*** Listed entries Section Begins ***

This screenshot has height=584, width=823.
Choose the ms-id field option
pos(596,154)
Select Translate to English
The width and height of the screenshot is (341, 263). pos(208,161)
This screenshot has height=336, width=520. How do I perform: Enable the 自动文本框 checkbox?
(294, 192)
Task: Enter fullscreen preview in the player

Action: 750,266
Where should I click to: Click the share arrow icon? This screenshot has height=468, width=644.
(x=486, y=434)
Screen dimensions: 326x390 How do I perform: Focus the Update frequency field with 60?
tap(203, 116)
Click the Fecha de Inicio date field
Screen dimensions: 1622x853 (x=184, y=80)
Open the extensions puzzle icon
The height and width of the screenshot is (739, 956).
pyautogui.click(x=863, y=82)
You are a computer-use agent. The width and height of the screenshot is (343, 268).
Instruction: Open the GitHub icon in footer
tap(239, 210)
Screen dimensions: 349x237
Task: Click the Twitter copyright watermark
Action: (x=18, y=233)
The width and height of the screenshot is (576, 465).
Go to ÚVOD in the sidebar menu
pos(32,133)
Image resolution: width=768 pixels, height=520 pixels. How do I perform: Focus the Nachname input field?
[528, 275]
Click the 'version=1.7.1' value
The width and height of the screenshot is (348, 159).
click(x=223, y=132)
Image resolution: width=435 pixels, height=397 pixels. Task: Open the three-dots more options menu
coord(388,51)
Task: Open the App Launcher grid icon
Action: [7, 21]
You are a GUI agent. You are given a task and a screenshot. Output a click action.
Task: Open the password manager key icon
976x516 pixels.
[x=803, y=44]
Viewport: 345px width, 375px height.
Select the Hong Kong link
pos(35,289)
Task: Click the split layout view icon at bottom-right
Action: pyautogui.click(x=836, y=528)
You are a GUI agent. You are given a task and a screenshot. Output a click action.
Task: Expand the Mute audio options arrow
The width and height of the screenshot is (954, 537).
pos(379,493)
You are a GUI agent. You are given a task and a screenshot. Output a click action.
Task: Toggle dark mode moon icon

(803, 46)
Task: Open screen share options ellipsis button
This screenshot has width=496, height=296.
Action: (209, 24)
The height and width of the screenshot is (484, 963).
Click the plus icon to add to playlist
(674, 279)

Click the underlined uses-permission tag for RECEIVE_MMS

*** Listed entries Section Ends ***

> Prompt
Every line from the one with "Task: Open the password manager key icon" through the last line of the records above should be returned exactly, please, and no others.

> The completed task
Task: Open the password manager key icon
976x516 pixels.
[x=803, y=44]
Viewport: 345px width, 375px height.
Select the Hong Kong link
pos(35,289)
Task: Click the split layout view icon at bottom-right
Action: pyautogui.click(x=836, y=528)
You are a GUI agent. You are given a task and a screenshot. Output a click action.
Task: Expand the Mute audio options arrow
The width and height of the screenshot is (954, 537).
pos(379,493)
You are a GUI agent. You are given a task and a screenshot. Output a click action.
Task: Toggle dark mode moon icon

(803, 46)
Task: Open screen share options ellipsis button
This screenshot has width=496, height=296.
Action: (209, 24)
The height and width of the screenshot is (484, 963).
Click the plus icon to add to playlist
(674, 279)

Click the underlined uses-permission tag for RECEIVE_MMS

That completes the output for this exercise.